### About this task
In the data below, how many lines include the word "with"? Give only the number.

### Stored items
- Opening Delimiter -
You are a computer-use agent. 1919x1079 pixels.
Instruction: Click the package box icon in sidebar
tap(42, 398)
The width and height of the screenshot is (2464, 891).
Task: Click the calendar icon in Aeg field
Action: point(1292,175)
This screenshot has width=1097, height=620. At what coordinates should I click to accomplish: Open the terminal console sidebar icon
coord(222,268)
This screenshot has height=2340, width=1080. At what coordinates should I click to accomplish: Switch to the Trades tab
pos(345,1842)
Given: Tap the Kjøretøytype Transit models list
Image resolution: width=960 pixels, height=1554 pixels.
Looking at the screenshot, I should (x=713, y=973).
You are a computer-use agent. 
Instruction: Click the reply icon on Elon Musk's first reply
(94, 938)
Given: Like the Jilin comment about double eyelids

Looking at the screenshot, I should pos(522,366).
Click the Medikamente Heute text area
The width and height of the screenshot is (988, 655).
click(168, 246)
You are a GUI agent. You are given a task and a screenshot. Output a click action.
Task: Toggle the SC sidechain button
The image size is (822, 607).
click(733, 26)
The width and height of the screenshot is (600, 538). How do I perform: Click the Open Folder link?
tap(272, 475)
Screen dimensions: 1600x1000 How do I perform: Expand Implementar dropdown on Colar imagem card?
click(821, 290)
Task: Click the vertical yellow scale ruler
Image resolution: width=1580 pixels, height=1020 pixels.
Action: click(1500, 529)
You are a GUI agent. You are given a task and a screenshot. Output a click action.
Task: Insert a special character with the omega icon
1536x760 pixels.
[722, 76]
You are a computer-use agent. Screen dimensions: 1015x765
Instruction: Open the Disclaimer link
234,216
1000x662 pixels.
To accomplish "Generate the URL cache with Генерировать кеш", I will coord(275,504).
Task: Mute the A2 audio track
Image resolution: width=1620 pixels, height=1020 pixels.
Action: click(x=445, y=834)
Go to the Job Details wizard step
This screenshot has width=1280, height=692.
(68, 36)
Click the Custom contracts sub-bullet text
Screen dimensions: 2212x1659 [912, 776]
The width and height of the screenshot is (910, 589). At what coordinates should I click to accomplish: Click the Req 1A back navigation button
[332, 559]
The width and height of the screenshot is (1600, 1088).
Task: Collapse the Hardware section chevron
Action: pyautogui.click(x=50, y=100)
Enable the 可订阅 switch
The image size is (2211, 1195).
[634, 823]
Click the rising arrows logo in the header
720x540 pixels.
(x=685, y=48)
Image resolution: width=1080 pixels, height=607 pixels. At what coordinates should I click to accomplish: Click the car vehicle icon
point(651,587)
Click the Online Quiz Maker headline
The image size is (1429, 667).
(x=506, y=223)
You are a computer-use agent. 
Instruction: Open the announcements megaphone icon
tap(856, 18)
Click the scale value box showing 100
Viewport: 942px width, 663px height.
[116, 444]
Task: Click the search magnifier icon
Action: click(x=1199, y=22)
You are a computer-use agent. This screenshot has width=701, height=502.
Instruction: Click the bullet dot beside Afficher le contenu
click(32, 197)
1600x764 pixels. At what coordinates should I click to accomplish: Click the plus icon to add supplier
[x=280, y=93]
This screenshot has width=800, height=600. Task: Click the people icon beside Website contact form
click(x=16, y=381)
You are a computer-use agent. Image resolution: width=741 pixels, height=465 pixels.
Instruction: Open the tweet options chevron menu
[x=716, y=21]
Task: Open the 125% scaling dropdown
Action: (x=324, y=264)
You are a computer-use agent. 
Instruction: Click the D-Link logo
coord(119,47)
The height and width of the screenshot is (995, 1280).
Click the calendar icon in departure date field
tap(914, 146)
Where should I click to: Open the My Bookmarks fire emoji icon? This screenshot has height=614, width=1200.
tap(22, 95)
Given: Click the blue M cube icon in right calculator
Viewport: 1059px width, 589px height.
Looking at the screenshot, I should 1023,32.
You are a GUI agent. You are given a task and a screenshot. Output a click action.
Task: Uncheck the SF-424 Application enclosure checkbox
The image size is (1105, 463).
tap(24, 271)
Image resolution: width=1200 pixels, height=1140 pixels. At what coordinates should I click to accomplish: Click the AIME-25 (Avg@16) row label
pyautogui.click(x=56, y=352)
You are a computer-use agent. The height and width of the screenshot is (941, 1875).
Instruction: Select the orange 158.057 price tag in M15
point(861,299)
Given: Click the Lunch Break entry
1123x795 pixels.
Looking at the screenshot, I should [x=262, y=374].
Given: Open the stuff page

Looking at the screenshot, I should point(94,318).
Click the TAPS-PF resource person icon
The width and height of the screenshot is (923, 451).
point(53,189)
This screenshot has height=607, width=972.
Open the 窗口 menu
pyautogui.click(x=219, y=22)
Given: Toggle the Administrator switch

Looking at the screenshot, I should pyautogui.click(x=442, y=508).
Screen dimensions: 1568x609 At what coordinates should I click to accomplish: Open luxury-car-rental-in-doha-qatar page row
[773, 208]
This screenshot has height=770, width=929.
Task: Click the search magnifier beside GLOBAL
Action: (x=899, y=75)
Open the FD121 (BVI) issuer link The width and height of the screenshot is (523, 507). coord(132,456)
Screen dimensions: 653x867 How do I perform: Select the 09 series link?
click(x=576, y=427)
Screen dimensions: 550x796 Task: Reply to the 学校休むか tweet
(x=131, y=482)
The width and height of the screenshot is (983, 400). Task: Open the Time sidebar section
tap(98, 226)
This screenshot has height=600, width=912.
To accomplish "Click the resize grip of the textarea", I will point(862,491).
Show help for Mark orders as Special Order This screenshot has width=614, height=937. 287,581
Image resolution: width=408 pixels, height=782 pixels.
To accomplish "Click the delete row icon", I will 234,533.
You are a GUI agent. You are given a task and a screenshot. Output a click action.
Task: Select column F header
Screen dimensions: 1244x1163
- Closing Delimiter -
### Finished exercise
2